Mexico; Making Progress in Tackling Corruption?

Miguel Angel Lara Otaola (University of Sussex)

Mexico’s new President, Enrique Peña Nieto, has proposed two initiatives to tackle corruption in the country. These include strengthening the Federal Institute for the Access to Information and Data Protection (IFAI) and creating a National Anti-Corruption Commission. However, as Professor Dan Hough wrote in this same space a few weeks ago, “knowing what works in terms of tackling corruption is not easy”.  Will these proposals work? From international examples and best practices we have learnt that political support and independence are key to the success of anti-corruption efforts.

The first proposal has already been approved and extends the powers of the Federal Institute for the Access to Information and Data Protection (IFAI). Now, the institution has become autonomous and in addition to overseeing the Executive branch, and it can now guarantee access to the information in power of the legislature and the judiciary, unions, political parties, and any other institution or body that receives public funding.

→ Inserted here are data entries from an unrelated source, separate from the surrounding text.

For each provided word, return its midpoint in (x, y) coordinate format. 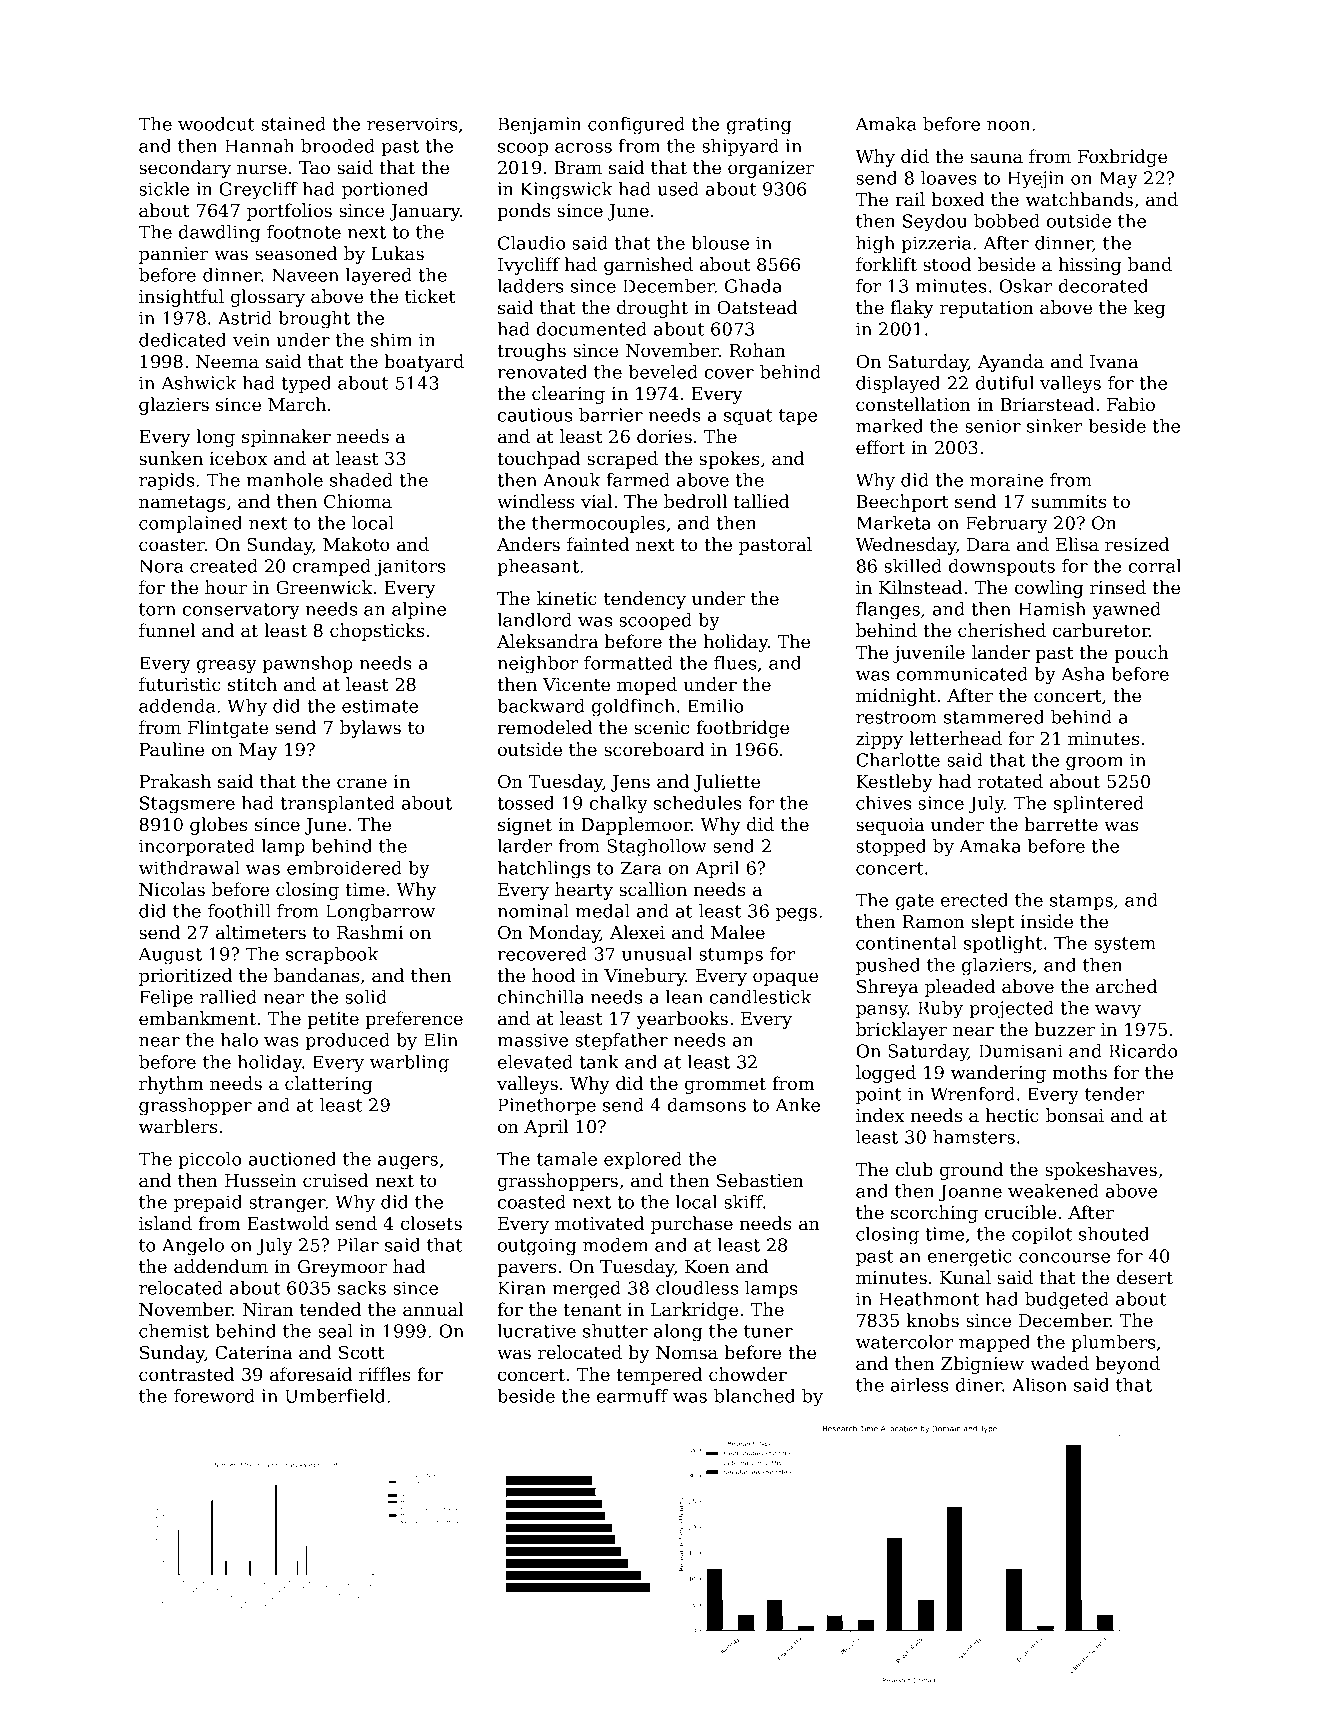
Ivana (1114, 361)
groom (1094, 764)
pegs (796, 915)
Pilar (358, 1245)
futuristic (180, 684)
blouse (720, 243)
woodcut (216, 124)
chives (883, 803)
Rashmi (370, 932)
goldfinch (633, 708)
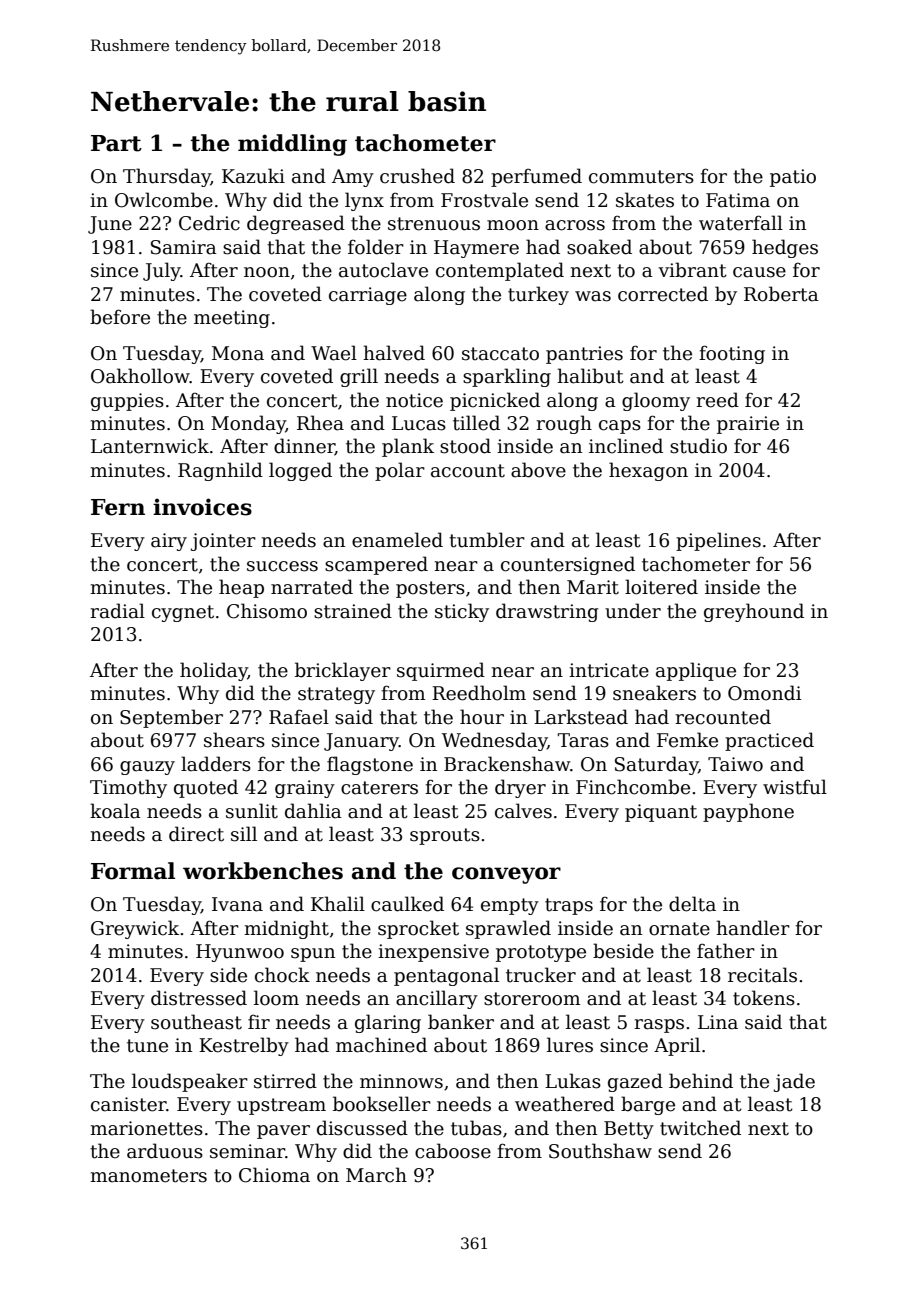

In addition, the second proposal – which has not yet been presented – consists in the creation of an independent and autonomous National Anti-Corruption Commission. This Commission will replace the Ministry of Public Administration and go beyond its powers as in addition to prosecuting corruption cases in the executive branch, it will have the power to investigate and prosecute cases in all three branches of government and at all levels (National, Provincial and Municipal). Another novelty is that it will be independent as it will no longer be part of the executive and its commissioners will be nominated by the President and ratified by a 2/3 majority in the Senate. Besides targeting civil servants, it will also go after corrupt politicians and citizens.

On paper, these proposals look good. However, experience from around 150 Anti-Corruption Agencies (ACA) around the world and from the UN Convention Against Corruption (UNCAC), shows that Anti-Corruption Commissions must be independent and enjoy wide political support. In addition, they must act in a favouring context with a strong system of accountability and rule of law.

As for political support, the initiative to create the Anti-Corruption Commission is part of the “Pacto por Mexico” (Pact for Mexico), a comprehensive and informal agreement between the main political parties for passing reforms that contribute to Mexico’s growth, competitiveness and development. So far, this Pact has achieved many and long overdue structural transformations to the country. In a year, the constitution has been modified several times (which requires a 2/3 majority and an approval by the legislatures of 17 states) to implement reforms to Mexico’s education, tax, telecommunications, finance and political systems. Amongst others, a national civil service for teachers was implemented, independent candidates can now compete against political parties, revenue tax has increased and become more progressive, and there is now more competition between the main TV networks. It seems that this political momentum will continue and widely support the creation of the Anti-Corruption Commission.

In addition, creating and Anti-Corruption Commission alone does not solve the problem of corruption. It success also depends on its independence and the political system where it operates. Doig et al (2005) warn against the “Icarus Paradox” of Anti-Corruption commissions whereby agencies that get to close to the sun can become victims of their own success.  Anti-corruption agencies must be shielded from its foes and from political pressures. Moreover, agencies must operate in an enabling environment. As a forthcoming paper argues, Mexico’s new Anti-Corruption Commission faces a weak judiciary, an under-developed legal system, and the lack of coordination in Mexico’s federal system (Lara-Otaola, Miguel Tromme, Matthieu, 2014). These are not easy challenges and need to be addressed in the design of the new agency but also in reforming other institutions and systems needed for effective tackling of corruption.

 

References

­­­Doig Alan, Watt, David, Williams, Robert, (2005), ‘Measuring ‘Success’ in Five Africa Anti-Corruption Commissions. The Cases of Ghana, Malawi, Tanzania, Uganda and Zambia’, U4 Research Report, Bergen: Chr. Michelsen Institute

Lara-Otaola, Tromme, Mathieu (2014). ‘Enrique Peña Nieto’s National Anti-Corruption Commission and the challenges for waging war against corruption in Mexico’, Forthcoming, 2014.